Excerpts from a dataset:
◆ ◆ ◆ ◆

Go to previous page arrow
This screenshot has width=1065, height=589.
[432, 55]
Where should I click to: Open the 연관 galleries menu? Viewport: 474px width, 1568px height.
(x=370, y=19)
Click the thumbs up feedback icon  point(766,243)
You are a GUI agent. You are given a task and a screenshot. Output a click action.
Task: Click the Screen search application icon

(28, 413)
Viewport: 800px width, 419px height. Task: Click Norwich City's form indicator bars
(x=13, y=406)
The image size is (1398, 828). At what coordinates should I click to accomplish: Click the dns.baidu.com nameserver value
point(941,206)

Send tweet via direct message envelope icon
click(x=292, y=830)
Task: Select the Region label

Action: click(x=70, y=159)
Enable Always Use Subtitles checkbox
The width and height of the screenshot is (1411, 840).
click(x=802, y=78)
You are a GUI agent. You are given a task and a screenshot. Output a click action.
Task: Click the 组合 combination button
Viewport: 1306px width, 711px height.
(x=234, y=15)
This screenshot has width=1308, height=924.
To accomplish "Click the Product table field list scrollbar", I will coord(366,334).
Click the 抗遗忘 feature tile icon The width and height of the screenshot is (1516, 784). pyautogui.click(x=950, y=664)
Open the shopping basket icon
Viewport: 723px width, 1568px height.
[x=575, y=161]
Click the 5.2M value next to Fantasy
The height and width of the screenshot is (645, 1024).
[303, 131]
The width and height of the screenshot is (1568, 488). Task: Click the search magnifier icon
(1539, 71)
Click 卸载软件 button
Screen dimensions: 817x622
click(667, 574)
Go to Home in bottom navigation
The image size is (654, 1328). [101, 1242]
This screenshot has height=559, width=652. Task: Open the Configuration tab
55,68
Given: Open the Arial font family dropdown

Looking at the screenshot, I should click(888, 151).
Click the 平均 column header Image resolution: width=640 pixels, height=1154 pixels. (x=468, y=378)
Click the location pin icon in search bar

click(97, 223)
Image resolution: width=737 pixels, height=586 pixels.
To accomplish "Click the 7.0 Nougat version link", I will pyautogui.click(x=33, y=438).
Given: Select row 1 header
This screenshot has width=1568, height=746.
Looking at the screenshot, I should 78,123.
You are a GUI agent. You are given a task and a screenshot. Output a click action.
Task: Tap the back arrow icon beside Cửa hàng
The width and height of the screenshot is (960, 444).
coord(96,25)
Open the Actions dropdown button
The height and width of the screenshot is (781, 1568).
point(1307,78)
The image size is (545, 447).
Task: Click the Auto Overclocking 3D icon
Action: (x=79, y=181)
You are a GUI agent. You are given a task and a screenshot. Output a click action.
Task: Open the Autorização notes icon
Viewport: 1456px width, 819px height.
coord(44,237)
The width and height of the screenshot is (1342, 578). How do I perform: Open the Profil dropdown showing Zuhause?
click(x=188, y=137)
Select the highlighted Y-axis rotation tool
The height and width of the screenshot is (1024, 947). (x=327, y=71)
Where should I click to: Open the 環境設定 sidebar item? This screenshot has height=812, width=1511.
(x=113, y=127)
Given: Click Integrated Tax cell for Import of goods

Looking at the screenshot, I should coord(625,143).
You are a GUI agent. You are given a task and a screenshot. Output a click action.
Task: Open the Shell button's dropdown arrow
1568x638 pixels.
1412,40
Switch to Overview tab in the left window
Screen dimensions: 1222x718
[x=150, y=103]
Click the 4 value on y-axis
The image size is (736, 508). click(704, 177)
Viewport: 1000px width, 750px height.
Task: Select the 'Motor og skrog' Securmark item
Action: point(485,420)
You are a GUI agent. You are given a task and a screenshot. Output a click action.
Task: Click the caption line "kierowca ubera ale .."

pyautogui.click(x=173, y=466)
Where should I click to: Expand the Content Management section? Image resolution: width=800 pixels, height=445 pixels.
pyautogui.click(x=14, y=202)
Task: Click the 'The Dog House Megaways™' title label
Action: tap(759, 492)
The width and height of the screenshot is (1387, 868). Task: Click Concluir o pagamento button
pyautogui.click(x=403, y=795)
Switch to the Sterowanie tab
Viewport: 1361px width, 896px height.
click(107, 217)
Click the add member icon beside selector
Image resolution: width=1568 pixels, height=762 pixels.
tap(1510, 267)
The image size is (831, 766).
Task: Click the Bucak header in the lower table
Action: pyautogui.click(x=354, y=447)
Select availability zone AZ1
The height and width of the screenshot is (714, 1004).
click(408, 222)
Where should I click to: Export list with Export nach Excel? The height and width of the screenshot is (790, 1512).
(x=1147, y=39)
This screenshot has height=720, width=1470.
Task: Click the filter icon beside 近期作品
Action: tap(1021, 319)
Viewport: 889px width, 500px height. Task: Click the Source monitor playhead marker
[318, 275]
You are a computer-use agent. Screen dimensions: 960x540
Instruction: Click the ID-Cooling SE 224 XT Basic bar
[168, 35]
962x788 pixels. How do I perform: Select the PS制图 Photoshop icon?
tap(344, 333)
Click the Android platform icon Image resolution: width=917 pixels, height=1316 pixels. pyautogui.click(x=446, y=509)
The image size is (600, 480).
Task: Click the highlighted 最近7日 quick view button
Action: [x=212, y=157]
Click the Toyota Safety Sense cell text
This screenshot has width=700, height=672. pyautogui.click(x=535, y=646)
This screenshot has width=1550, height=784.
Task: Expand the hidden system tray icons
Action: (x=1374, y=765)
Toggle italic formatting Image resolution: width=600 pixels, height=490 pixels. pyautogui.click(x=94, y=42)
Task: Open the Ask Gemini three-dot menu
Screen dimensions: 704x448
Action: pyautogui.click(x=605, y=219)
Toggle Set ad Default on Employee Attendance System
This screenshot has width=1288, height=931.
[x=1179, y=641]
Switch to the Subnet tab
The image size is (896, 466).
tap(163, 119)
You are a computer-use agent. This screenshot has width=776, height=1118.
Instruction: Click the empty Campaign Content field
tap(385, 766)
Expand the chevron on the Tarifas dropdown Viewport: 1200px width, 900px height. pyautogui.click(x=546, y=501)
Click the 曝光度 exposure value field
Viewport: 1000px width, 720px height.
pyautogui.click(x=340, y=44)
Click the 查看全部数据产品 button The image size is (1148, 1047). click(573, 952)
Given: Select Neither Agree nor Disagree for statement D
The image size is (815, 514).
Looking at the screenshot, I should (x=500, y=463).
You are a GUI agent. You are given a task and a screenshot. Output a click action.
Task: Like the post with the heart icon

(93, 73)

◆ ◆ ◆ ◆

▶ **WHAT THE EXERCISE ASKS**: Each entry is to be output exactly as it was written.

▶ **COMPLETED TASK**:
Go to previous page arrow
This screenshot has width=1065, height=589.
[432, 55]
Where should I click to: Open the 연관 galleries menu? Viewport: 474px width, 1568px height.
(x=370, y=19)
Click the thumbs up feedback icon  point(766,243)
You are a GUI agent. You are given a task and a screenshot. Output a click action.
Task: Click the Screen search application icon

(28, 413)
Viewport: 800px width, 419px height. Task: Click Norwich City's form indicator bars
(x=13, y=406)
The image size is (1398, 828). At what coordinates should I click to accomplish: Click the dns.baidu.com nameserver value
point(941,206)

Send tweet via direct message envelope icon
click(x=292, y=830)
Task: Select the Region label

Action: click(x=70, y=159)
Enable Always Use Subtitles checkbox
The width and height of the screenshot is (1411, 840).
click(x=802, y=78)
You are a GUI agent. You are given a task and a screenshot. Output a click action.
Task: Click the 组合 combination button
Viewport: 1306px width, 711px height.
(x=234, y=15)
This screenshot has width=1308, height=924.
To accomplish "Click the Product table field list scrollbar", I will coord(366,334).
Click the 抗遗忘 feature tile icon The width and height of the screenshot is (1516, 784). pyautogui.click(x=950, y=664)
Open the shopping basket icon
Viewport: 723px width, 1568px height.
[x=575, y=161]
Click the 5.2M value next to Fantasy
The height and width of the screenshot is (645, 1024).
[303, 131]
The width and height of the screenshot is (1568, 488). Task: Click the search magnifier icon
(1539, 71)
Click 卸载软件 button
Screen dimensions: 817x622
click(667, 574)
Go to Home in bottom navigation
The image size is (654, 1328). [101, 1242]
This screenshot has height=559, width=652. Task: Open the Configuration tab
55,68
Given: Open the Arial font family dropdown

Looking at the screenshot, I should click(888, 151).
Click the 平均 column header Image resolution: width=640 pixels, height=1154 pixels. (x=468, y=378)
Click the location pin icon in search bar

click(97, 223)
Image resolution: width=737 pixels, height=586 pixels.
To accomplish "Click the 7.0 Nougat version link", I will pyautogui.click(x=33, y=438).
Given: Select row 1 header
This screenshot has width=1568, height=746.
Looking at the screenshot, I should 78,123.
You are a GUI agent. You are given a task and a screenshot. Output a click action.
Task: Tap the back arrow icon beside Cửa hàng
The width and height of the screenshot is (960, 444).
coord(96,25)
Open the Actions dropdown button
The height and width of the screenshot is (781, 1568).
point(1307,78)
The image size is (545, 447).
Task: Click the Auto Overclocking 3D icon
Action: (x=79, y=181)
You are a GUI agent. You are given a task and a screenshot. Output a click action.
Task: Open the Autorização notes icon
Viewport: 1456px width, 819px height.
coord(44,237)
The width and height of the screenshot is (1342, 578). How do I perform: Open the Profil dropdown showing Zuhause?
click(x=188, y=137)
Select the highlighted Y-axis rotation tool
The height and width of the screenshot is (1024, 947). (x=327, y=71)
Where should I click to: Open the 環境設定 sidebar item? This screenshot has height=812, width=1511.
(x=113, y=127)
Given: Click Integrated Tax cell for Import of goods

Looking at the screenshot, I should coord(625,143).
You are a GUI agent. You are given a task and a screenshot. Output a click action.
Task: Open the Shell button's dropdown arrow
1568x638 pixels.
1412,40
Switch to Overview tab in the left window
Screen dimensions: 1222x718
[x=150, y=103]
Click the 4 value on y-axis
The image size is (736, 508). click(704, 177)
Viewport: 1000px width, 750px height.
Task: Select the 'Motor og skrog' Securmark item
Action: point(485,420)
You are a GUI agent. You are given a task and a screenshot. Output a click action.
Task: Click the caption line "kierowca ubera ale .."

pyautogui.click(x=173, y=466)
Where should I click to: Expand the Content Management section? Image resolution: width=800 pixels, height=445 pixels.
pyautogui.click(x=14, y=202)
Task: Click the 'The Dog House Megaways™' title label
Action: tap(759, 492)
The width and height of the screenshot is (1387, 868). Task: Click Concluir o pagamento button
pyautogui.click(x=403, y=795)
Switch to the Sterowanie tab
Viewport: 1361px width, 896px height.
click(107, 217)
Click the add member icon beside selector
Image resolution: width=1568 pixels, height=762 pixels.
tap(1510, 267)
The image size is (831, 766).
Task: Click the Bucak header in the lower table
Action: pyautogui.click(x=354, y=447)
Select availability zone AZ1
The height and width of the screenshot is (714, 1004).
click(408, 222)
Where should I click to: Export list with Export nach Excel? The height and width of the screenshot is (790, 1512).
(x=1147, y=39)
This screenshot has height=720, width=1470.
Task: Click the filter icon beside 近期作品
Action: tap(1021, 319)
Viewport: 889px width, 500px height. Task: Click the Source monitor playhead marker
[318, 275]
You are a computer-use agent. Screen dimensions: 960x540
Instruction: Click the ID-Cooling SE 224 XT Basic bar
[168, 35]
962x788 pixels. How do I perform: Select the PS制图 Photoshop icon?
tap(344, 333)
Click the Android platform icon Image resolution: width=917 pixels, height=1316 pixels. pyautogui.click(x=446, y=509)
The image size is (600, 480).
Task: Click the highlighted 最近7日 quick view button
Action: [x=212, y=157]
Click the Toyota Safety Sense cell text
This screenshot has width=700, height=672. pyautogui.click(x=535, y=646)
This screenshot has width=1550, height=784.
Task: Expand the hidden system tray icons
Action: (x=1374, y=765)
Toggle italic formatting Image resolution: width=600 pixels, height=490 pixels. pyautogui.click(x=94, y=42)
Task: Open the Ask Gemini three-dot menu
Screen dimensions: 704x448
Action: pyautogui.click(x=605, y=219)
Toggle Set ad Default on Employee Attendance System
This screenshot has width=1288, height=931.
[x=1179, y=641]
Switch to the Subnet tab
The image size is (896, 466).
tap(163, 119)
You are a computer-use agent. This screenshot has width=776, height=1118.
Instruction: Click the empty Campaign Content field
tap(385, 766)
Expand the chevron on the Tarifas dropdown Viewport: 1200px width, 900px height. pyautogui.click(x=546, y=501)
Click the 曝光度 exposure value field
Viewport: 1000px width, 720px height.
pyautogui.click(x=340, y=44)
Click the 查看全部数据产品 button The image size is (1148, 1047). click(573, 952)
Given: Select Neither Agree nor Disagree for statement D
The image size is (815, 514).
Looking at the screenshot, I should (x=500, y=463).
You are a GUI agent. You are given a task and a screenshot. Output a click action.
Task: Like the post with the heart icon

(93, 73)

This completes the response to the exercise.